Status:
Platform:
Implement Technique:
Species:
Analysis of intergenic sequences for purposes such as the investigation of transcriptional signals or the identification of small RNA genes is frequently complicated by traditional biological database structures. Genome data is commonly treated as chromosome-length sequence records, detailed by gene calls demarcating subsequences of the chromosomes. Given this model, the determination of non-called subsequences between any gene and its nearest neighbors requires an exhaustive search of all gene calls associated with the chromosome.

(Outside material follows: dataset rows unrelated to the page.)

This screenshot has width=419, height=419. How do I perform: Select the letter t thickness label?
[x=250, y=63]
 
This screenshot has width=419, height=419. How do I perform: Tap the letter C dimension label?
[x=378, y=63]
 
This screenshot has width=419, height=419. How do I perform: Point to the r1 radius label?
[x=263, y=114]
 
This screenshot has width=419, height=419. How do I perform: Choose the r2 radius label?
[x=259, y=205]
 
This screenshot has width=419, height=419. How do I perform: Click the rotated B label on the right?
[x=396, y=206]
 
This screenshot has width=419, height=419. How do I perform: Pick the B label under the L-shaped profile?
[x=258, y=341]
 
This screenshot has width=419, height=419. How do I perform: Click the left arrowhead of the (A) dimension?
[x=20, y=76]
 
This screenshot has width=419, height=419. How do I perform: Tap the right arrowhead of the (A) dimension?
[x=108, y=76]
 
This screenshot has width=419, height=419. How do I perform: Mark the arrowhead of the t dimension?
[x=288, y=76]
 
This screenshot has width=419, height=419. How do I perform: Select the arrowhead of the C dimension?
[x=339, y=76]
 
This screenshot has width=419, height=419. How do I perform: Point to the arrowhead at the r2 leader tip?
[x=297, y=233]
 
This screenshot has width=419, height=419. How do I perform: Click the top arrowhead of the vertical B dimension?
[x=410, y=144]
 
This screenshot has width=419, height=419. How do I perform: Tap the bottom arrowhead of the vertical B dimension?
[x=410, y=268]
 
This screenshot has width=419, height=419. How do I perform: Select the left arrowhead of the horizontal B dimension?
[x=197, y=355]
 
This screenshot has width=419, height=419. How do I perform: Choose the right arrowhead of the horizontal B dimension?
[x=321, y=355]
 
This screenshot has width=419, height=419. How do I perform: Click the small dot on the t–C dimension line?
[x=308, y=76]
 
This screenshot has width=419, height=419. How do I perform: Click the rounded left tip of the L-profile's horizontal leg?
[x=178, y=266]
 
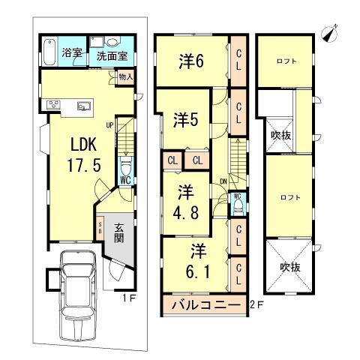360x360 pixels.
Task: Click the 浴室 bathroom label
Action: pos(72,53)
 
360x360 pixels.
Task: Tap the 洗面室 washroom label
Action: pos(110,56)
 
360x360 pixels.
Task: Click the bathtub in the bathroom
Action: pos(47,51)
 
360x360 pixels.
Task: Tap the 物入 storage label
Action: pos(125,76)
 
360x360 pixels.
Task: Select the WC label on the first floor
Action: pos(125,180)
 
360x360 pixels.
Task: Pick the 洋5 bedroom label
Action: pos(187,119)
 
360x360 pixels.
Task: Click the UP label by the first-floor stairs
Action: pos(110,125)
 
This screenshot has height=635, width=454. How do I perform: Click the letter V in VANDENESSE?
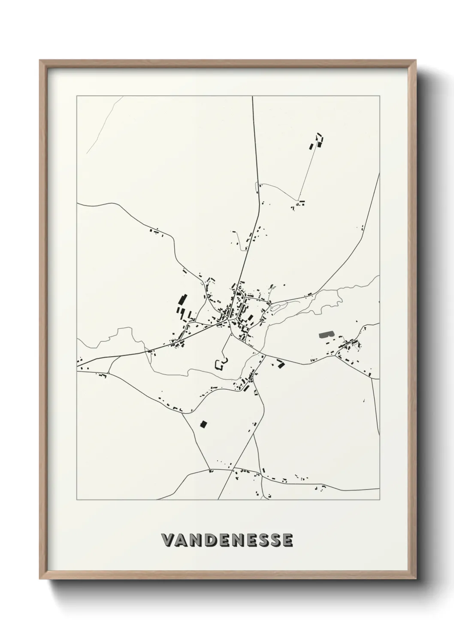click(x=167, y=540)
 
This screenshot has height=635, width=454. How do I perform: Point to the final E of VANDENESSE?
click(x=288, y=540)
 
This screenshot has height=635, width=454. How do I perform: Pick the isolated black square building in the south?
click(x=204, y=424)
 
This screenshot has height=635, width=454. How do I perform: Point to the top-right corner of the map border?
click(x=379, y=96)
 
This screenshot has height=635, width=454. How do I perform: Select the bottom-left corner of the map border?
click(x=77, y=500)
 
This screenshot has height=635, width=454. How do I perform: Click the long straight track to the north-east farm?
click(x=308, y=172)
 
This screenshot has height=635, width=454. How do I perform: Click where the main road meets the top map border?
click(x=252, y=97)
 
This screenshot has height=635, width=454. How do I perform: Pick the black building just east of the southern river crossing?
click(x=281, y=364)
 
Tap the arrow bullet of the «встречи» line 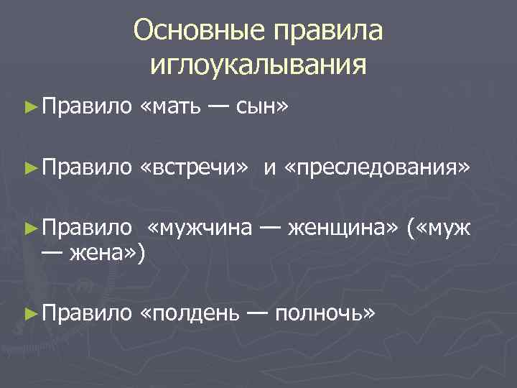[29, 168]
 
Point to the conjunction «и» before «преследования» [269, 169]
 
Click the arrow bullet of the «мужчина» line [29, 229]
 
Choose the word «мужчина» [200, 229]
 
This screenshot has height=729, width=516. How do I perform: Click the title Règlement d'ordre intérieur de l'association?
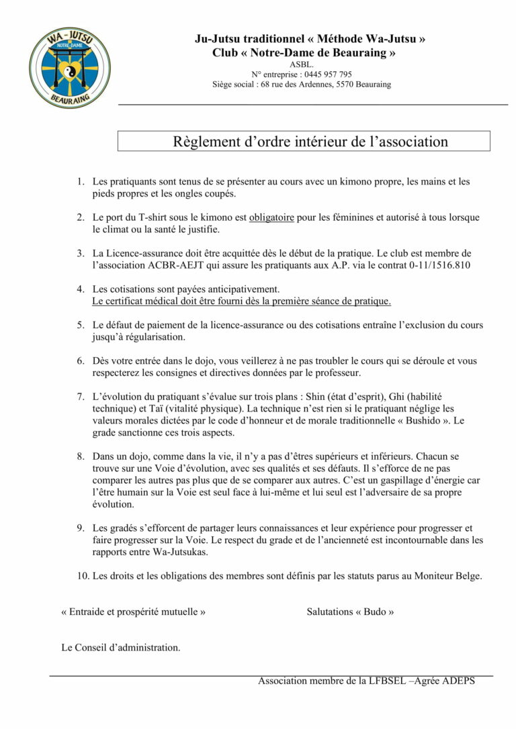(310, 142)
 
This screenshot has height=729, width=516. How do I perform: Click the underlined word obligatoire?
(273, 218)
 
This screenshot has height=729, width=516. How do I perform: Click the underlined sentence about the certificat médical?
(242, 301)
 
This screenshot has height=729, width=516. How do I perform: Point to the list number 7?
(80, 397)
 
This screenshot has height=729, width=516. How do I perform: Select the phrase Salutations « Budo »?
(350, 612)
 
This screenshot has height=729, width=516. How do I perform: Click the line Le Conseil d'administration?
(121, 648)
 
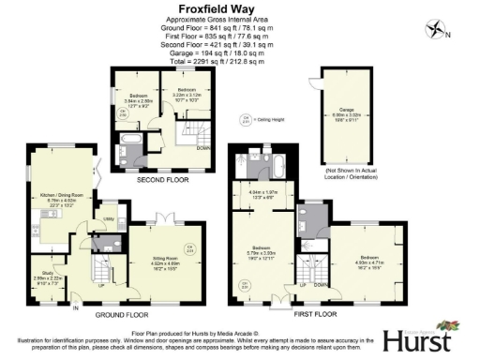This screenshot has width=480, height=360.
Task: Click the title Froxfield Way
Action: pyautogui.click(x=239, y=8)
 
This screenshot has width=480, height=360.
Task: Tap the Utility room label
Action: pyautogui.click(x=109, y=216)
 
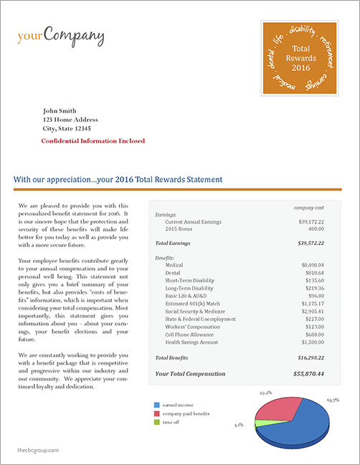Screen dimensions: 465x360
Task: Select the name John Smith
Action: tap(60, 110)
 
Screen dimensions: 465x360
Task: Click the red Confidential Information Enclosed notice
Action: tap(93, 141)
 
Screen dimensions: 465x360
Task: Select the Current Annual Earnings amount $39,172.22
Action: tap(307, 222)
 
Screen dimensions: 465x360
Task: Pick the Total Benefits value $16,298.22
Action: tap(306, 357)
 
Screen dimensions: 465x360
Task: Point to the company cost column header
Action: tap(309, 207)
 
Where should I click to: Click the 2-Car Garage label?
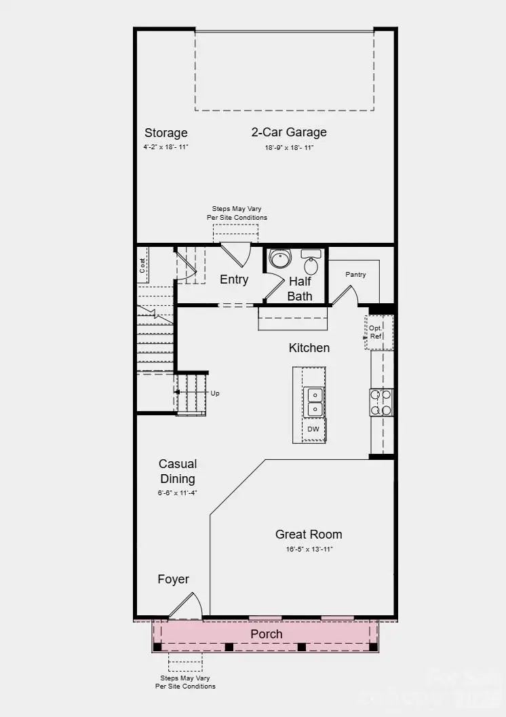pyautogui.click(x=289, y=132)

Further compounding the issue, the location of intergenic regions for many called genes cannot be resolved unambiguously due to uncertainties in gene boundaries, as well as the presence of other conflicting gene calls. To address these difficulties we have constructed the PACRAT (http://www.biosci.ohio-state.edu/~pacrat/) database system. PACRAT preprocesses GenBank genome submissions, evaluates for every gene the character of its relationship to those genes nearest to it, and produces a relationally linked model of the gene ordering for the genome. Using this information, the interface allows the researcher to query gene data as well as intergenic sequence data based on a number of criteria. These include the ability to filter searches based on the status of start and stop positions, or upstream/downstream sequences as conflicting with called genes and automated extension of upstream or downstream searches to find probable operon promoters or terminators. The database is also indexed by KEGG classification, allowing, for example, functionally-related groups of high-quality promoter-containing regions to be easily retrieved as a group.[1]